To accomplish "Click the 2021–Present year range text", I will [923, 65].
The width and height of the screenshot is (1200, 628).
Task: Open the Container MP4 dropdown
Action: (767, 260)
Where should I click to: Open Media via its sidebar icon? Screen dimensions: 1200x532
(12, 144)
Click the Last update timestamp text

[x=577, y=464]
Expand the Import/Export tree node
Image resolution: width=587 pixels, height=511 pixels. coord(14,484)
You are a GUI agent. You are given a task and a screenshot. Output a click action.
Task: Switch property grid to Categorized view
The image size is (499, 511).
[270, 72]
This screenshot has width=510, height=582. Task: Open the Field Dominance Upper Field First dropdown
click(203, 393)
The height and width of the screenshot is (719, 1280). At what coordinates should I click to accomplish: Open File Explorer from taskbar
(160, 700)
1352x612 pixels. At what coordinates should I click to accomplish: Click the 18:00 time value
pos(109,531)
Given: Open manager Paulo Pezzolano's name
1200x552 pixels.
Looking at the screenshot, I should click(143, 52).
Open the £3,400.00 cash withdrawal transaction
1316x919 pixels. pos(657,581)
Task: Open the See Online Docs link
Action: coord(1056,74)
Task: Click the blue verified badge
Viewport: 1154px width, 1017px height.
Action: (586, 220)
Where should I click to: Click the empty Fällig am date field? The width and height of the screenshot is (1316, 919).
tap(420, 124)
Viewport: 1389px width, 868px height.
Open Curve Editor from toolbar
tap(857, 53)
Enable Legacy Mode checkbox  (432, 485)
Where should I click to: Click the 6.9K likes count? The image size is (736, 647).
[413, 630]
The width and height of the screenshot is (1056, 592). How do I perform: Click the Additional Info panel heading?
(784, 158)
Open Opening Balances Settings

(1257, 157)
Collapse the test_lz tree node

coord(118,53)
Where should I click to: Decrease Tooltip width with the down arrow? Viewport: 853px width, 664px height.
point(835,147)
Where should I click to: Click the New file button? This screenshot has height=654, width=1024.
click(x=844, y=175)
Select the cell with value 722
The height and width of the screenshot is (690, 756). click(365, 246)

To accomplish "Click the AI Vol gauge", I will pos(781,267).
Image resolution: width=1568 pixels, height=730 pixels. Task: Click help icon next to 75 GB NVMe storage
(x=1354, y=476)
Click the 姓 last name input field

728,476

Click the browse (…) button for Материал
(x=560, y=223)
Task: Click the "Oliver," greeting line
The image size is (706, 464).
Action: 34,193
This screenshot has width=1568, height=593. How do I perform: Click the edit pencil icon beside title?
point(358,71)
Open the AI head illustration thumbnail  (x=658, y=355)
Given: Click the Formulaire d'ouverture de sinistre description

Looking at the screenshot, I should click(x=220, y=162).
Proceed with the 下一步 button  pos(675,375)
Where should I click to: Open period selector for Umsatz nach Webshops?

···

● **What the task requires**: Taking care to miss no line, set down the whole listing above exactly.

● **Exercise result**:
To accomplish "Click the 2021–Present year range text", I will [923, 65].
The width and height of the screenshot is (1200, 628).
Task: Open the Container MP4 dropdown
Action: (767, 260)
Where should I click to: Open Media via its sidebar icon? Screen dimensions: 1200x532
(12, 144)
Click the Last update timestamp text

[x=577, y=464]
Expand the Import/Export tree node
Image resolution: width=587 pixels, height=511 pixels. coord(14,484)
You are a GUI agent. You are given a task and a screenshot. Output a click action.
Task: Switch property grid to Categorized view
The image size is (499, 511).
[270, 72]
This screenshot has width=510, height=582. Task: Open the Field Dominance Upper Field First dropdown
click(203, 393)
The height and width of the screenshot is (719, 1280). At what coordinates should I click to accomplish: Open File Explorer from taskbar
(160, 700)
1352x612 pixels. At what coordinates should I click to accomplish: Click the 18:00 time value
pos(109,531)
Given: Open manager Paulo Pezzolano's name
1200x552 pixels.
Looking at the screenshot, I should click(143, 52).
Open the £3,400.00 cash withdrawal transaction
1316x919 pixels. pos(657,581)
Task: Open the See Online Docs link
Action: coord(1056,74)
Task: Click the blue verified badge
Viewport: 1154px width, 1017px height.
Action: (586, 220)
Where should I click to: Click the empty Fällig am date field? The width and height of the screenshot is (1316, 919).
tap(420, 124)
Viewport: 1389px width, 868px height.
Open Curve Editor from toolbar
tap(857, 53)
Enable Legacy Mode checkbox  (432, 485)
Where should I click to: Click the 6.9K likes count? The image size is (736, 647).
[413, 630]
The width and height of the screenshot is (1056, 592). How do I perform: Click the Additional Info panel heading?
(784, 158)
Open Opening Balances Settings

(1257, 157)
Collapse the test_lz tree node

coord(118,53)
Where should I click to: Decrease Tooltip width with the down arrow? Viewport: 853px width, 664px height.
point(835,147)
Where should I click to: Click the New file button? This screenshot has height=654, width=1024.
click(x=844, y=175)
Select the cell with value 722
The height and width of the screenshot is (690, 756). click(365, 246)

To accomplish "Click the AI Vol gauge", I will pos(781,267).
Image resolution: width=1568 pixels, height=730 pixels. Task: Click help icon next to 75 GB NVMe storage
(x=1354, y=476)
Click the 姓 last name input field

728,476

Click the browse (…) button for Материал
(x=560, y=223)
Task: Click the "Oliver," greeting line
The image size is (706, 464).
Action: 34,193
This screenshot has width=1568, height=593. How do I perform: Click the edit pencil icon beside title?
point(358,71)
Open the AI head illustration thumbnail  (x=658, y=355)
Given: Click the Formulaire d'ouverture de sinistre description

Looking at the screenshot, I should click(x=220, y=162).
Proceed with the 下一步 button  pos(675,375)
Where should I click to: Open period selector for Umsatz nach Webshops?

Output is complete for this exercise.